La Dirección General de Protección Civil (DGPC) presentó en la ciudad de San Miguel el Plan Nacional de Contingencia ante Sequía, el cual fue socializado con representantes de las comisiones departamentales y municipales de Protección Civil de Usulután, Morazán, La Unión y el mismo San Miguel.
Este instrumento pretende convertirse en una plataforma de trabajo efectiva, confiable y sostenible, que permita a las instituciones del sistema nacional de Protección Civil prepararse y responder adecuadamente ante los efectos de una posible sequía, como parte de la estrategia de adaptación al cambio climático.
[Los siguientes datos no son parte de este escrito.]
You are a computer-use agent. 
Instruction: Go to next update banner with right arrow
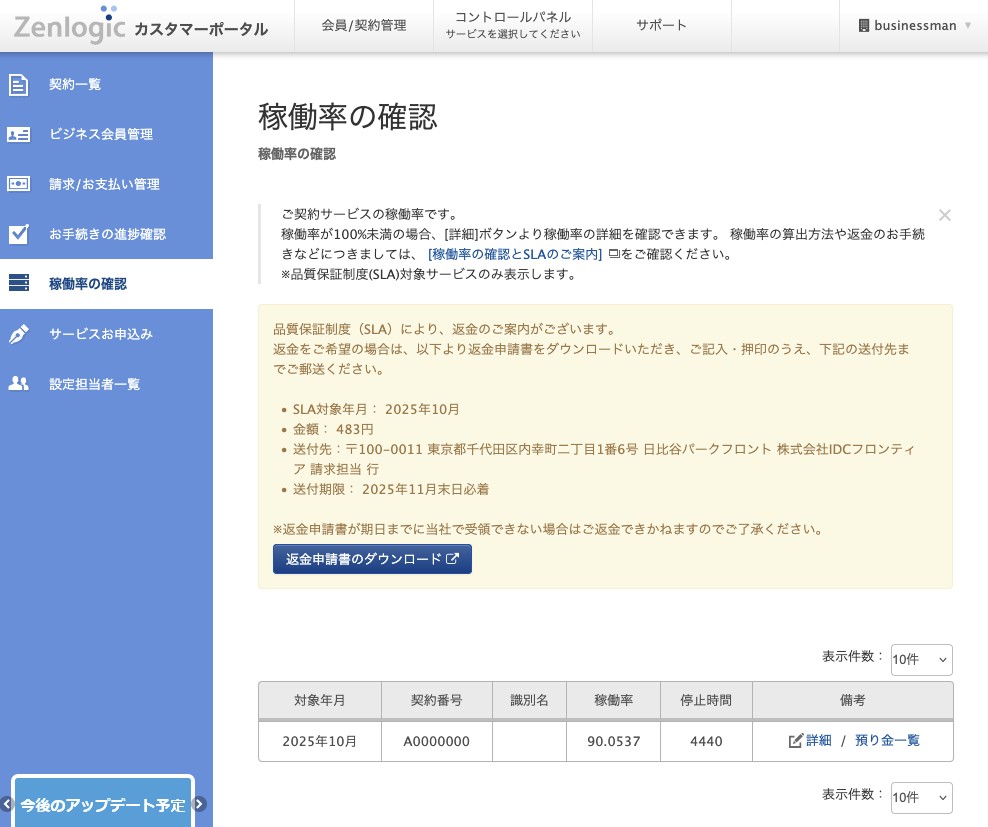(x=199, y=804)
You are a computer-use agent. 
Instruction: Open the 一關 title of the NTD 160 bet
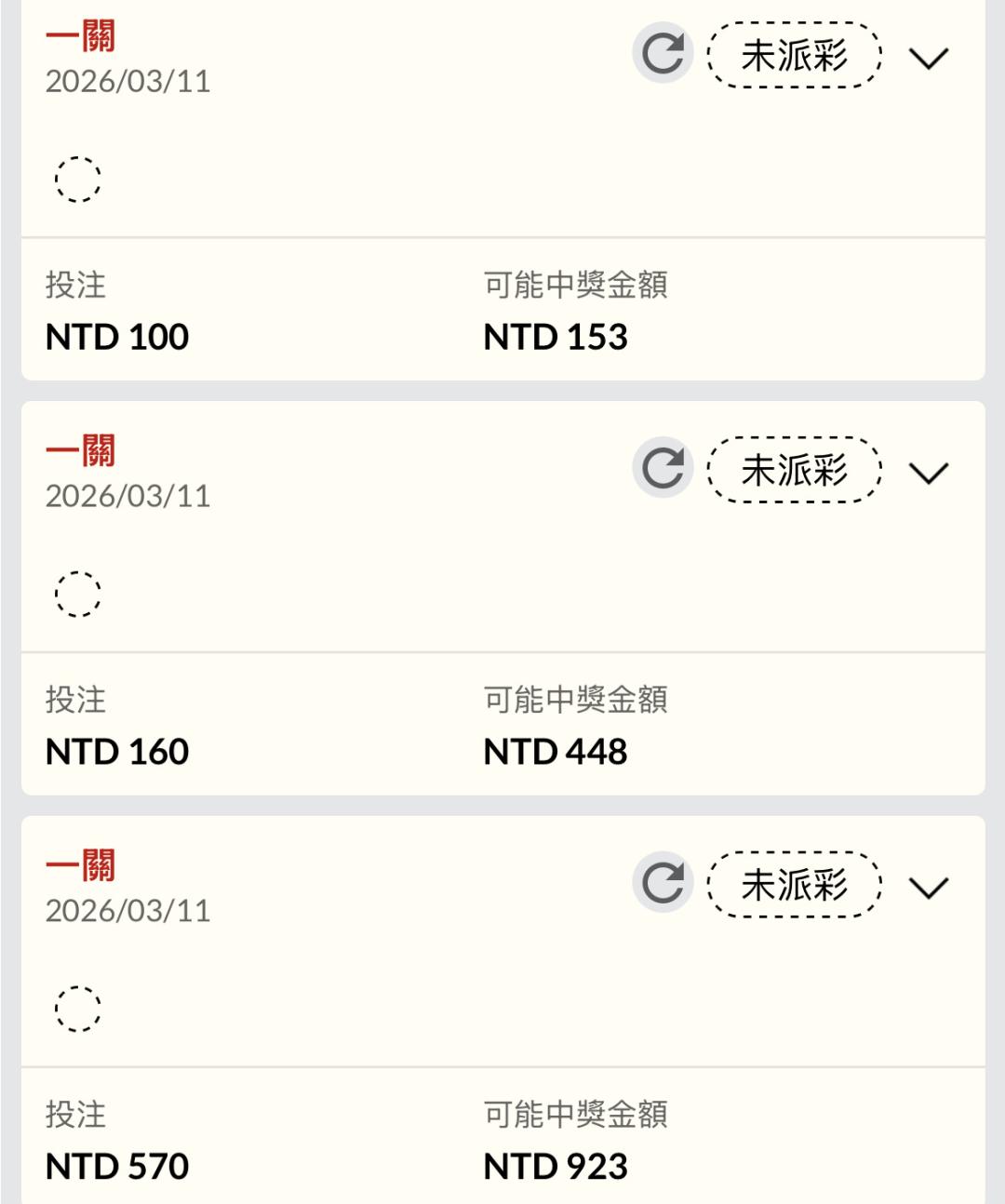(x=81, y=451)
Prevención ante la canícula
Según el Ministerio de Medio Ambiente y Recursos Naturales (MARN), se prevé que la canícula —período seco dentro de la temporada lluviosa— ocurra entre la segunda quincena de julio y finales de agosto. La sequía meteorológica, definida como una ausencia de lluvia durante al menos una semana, representa un riesgo importante para comunidades agrícolas y rurales.
El plan contempla la implementación de herramientas comunitarias, orientadas a mitigar los impactos negativos de estos fenómenos climáticos, especialmente en los sectores más vulnerables del oriente del país.
Apoyo internacional: FAO y PMA
El esfuerzo cuenta con el respaldo de la Agencia de Naciones Unidas para la Alimentación y la Agricultura (FAO) y el Programa Mundial de Alimentos (PMA).
«Este trabajo responde a nuestro compromiso como FAO en El Salvador: acompañar al país en la construcción de soluciones sostenibles, fortalecer la resiliencia local y garantizar que los territorios vulnerables cuenten con herramientas claras para anticiparse y responder al cambio climático», señaló Emilia González, oficial a cargo de FAO en El Salvador.
Por su parte, Riaz Lodhi, representante del PMA, destacó el enfoque participativo del plan:
«Este plan, construido con un rol protagónico de la DGPC y las comunidades, contribuirá a la preparación, mitigación y respuesta frente a la variabilidad climática, con el objetivo de salvar vidas y asegurar que las personas afectadas tengan acceso suficiente a alimentos nutritivos».
El Plan Nacional de Contingencia ante Sequía refuerza la coordinación interinstitucional y pone énfasis en acciones anticipadas y sostenibles, buscando proteger la seguridad alimentaria y la subsistencia de los hogares rurales ante los efectos crecientes del cambio climático.